Het veldgraf van Goldsmit is gemarkeerd geweest door deze Franstalige gedenksteen. De steen is vooralsnog spoorloos, onderzoeker Willem van Dranen zou graag weten waar hij gebleven is.
Foto Collectie-Davies

Manuscripten
Als Willem van Dranen eind 2016 wordt gevraagd of hij nog nieuwe feiten heeft opgedoken over de crashplek van Goldsmit, uit hij eerst teleurstelling.
        Hij heeft, mailt hij, in 2013 in het tijdschrift van de historische vereniging Oud-Dordrecht ook over zijn speurtocht naar de Spitfire-piloot gepubliceerd, hopend op aanvullende gegevens. Niemand heeft gereageerd, “u bent de eerste”. En nee, nog steeds is de exacte crashlocatie “niet geheel duidelijk”. Vooralsnog houdt hij de RAF-coördinaten aan, die uitkomen bij de Thialf Lawn Tennis Club aan de Laan van Londen, vlak naast de A16 en achter het opgeheven ziekenhuis Refaja.

## Getoond materiaal
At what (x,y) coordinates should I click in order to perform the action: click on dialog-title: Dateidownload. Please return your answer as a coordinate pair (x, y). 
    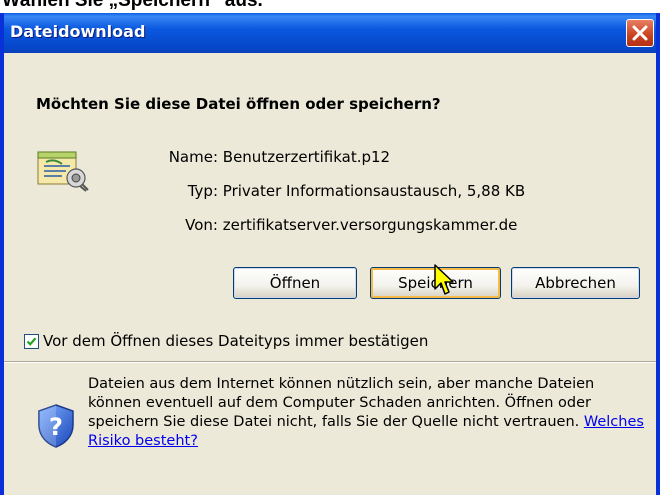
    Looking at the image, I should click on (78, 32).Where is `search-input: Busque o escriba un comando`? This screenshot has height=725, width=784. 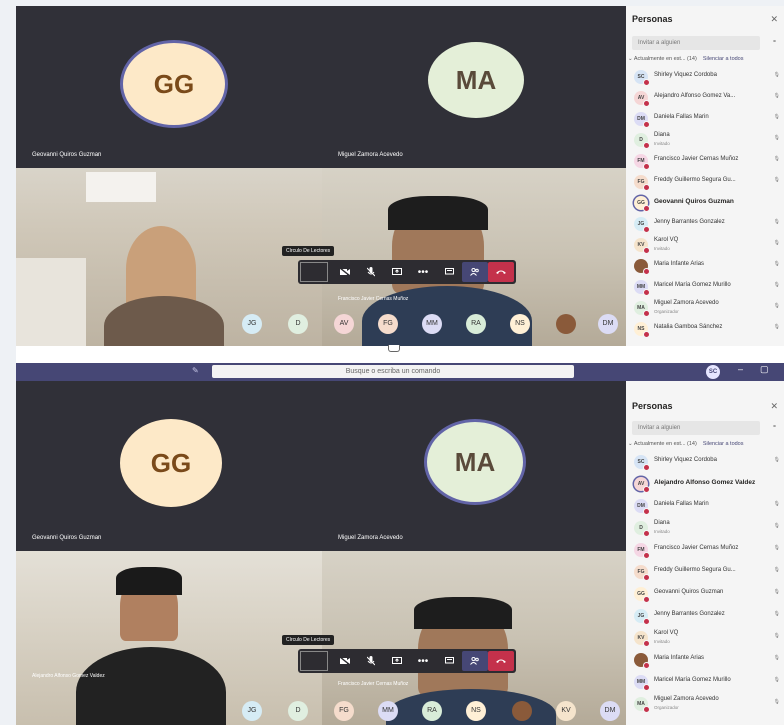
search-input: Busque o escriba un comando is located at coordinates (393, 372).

* * *

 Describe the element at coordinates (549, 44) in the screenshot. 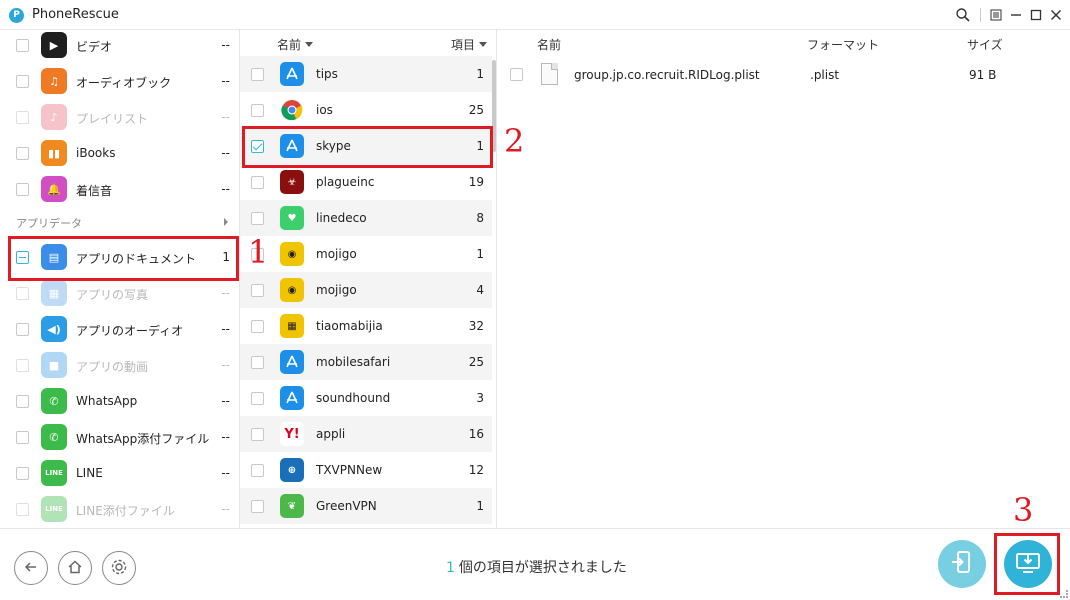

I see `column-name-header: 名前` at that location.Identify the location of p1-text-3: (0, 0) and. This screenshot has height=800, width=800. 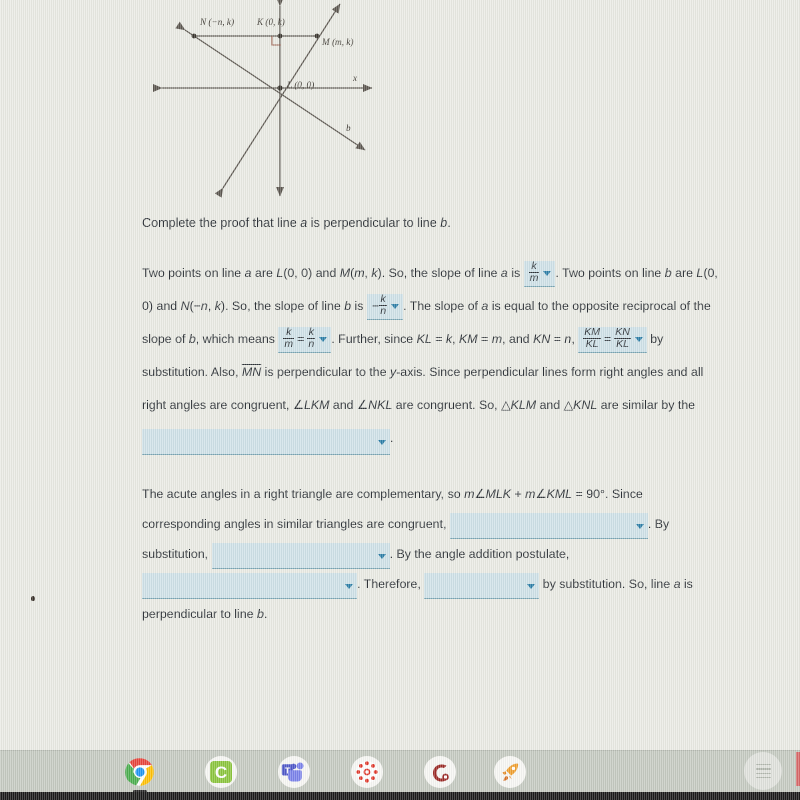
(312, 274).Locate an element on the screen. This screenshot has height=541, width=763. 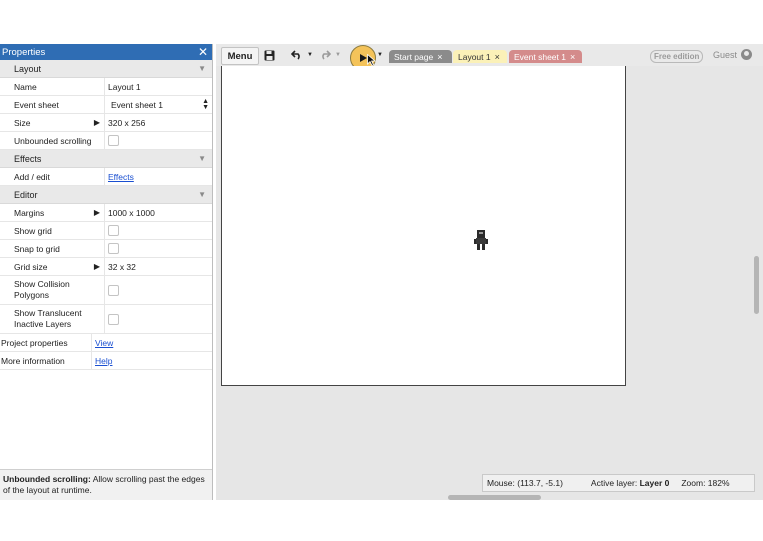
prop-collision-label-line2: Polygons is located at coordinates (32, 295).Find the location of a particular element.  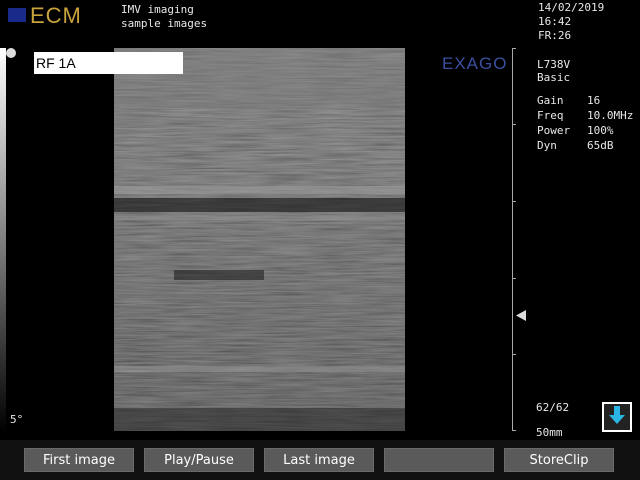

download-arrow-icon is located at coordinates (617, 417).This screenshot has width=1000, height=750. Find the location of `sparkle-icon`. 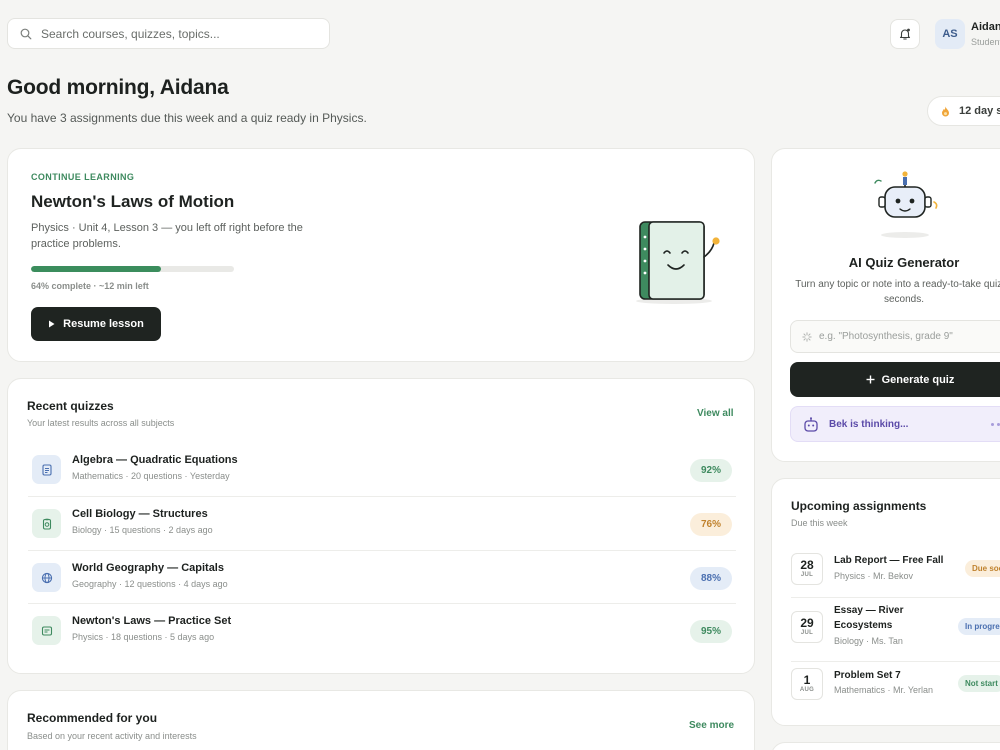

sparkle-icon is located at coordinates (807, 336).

## Opdracht A
Druk uit de tekst over de Spitfire-piloot Goldsmit het gedeelte af dat opent met de woorden waarin "Het veldgraf van" staat en sluit met "opgeheven ziekenhuis Refaja.".
## Opdracht B
Ga verder met de tekst over de speurtocht naar de crashplek van Goldsmit, direct aansluitend op de laatste zin ervan.

## Uitwerking A
Het veldgraf van Goldsmit is gemarkeerd geweest door deze Franstalige gedenksteen. De steen is vooralsnog spoorloos, onderzoeker Willem van Dranen zou graag weten waar hij gebleven is.
Foto Collectie-Davies

Manuscripten
Als Willem van Dranen eind 2016 wordt gevraagd of hij nog nieuwe feiten heeft opgedoken over de crashplek van Goldsmit, uit hij eerst teleurstelling.
        Hij heeft, mailt hij, in 2013 in het tijdschrift van de historische vereniging Oud-Dordrecht ook over zijn speurtocht naar de Spitfire-piloot gepubliceerd, hopend op aanvullende gegevens. Niemand heeft gereageerd, “u bent de eerste”. En nee, nog steeds is de exacte crashlocatie “niet geheel duidelijk”. Vooralsnog houdt hij de RAF-coördinaten aan, die uitkomen bij de Thialf Lawn Tennis Club aan de Laan van Londen, vlak naast de A16 en achter het opgeheven ziekenhuis Refaja.

## Uitwerking B
        Van Dranen en zijn zoon willen niet als enige onderzoeksbronnen worden opgevoerd. Nadrukkelijk verwijst hij, Willem, naar de (tot nog toe ongepubliceerd gebleven) manuscripten van de Engelsman Michael Davies, getiteld The Limitless Horizon en A Lost Tomorrow. Davies heeft “veel meer uitgezocht” over de Spitfire-vliegers Jean Noizet en Henri Goldsmit. (Noizet, een collega van Goldsmit, blijft hier verder grotendeels onbesproken.) Davies is bijvoorbeeld “in Dordrecht het nodige nagegaan” en heeft onder andere (wijlen) “heer Adrianus Visser en diens familie ontmoet”.
        Davies komt met andere woorden meer eer toe, vindt Van Dranen, die verder beaamt dat Goldsmit, zijn onderzoeksobject, inderdaad joods kan zijn. “De achternaam doet het vermoeden.” Al vraagt hij zich of de grafsteen in Evere dan niet “een Davidster zou moeten hebben in plaats van een kruis?”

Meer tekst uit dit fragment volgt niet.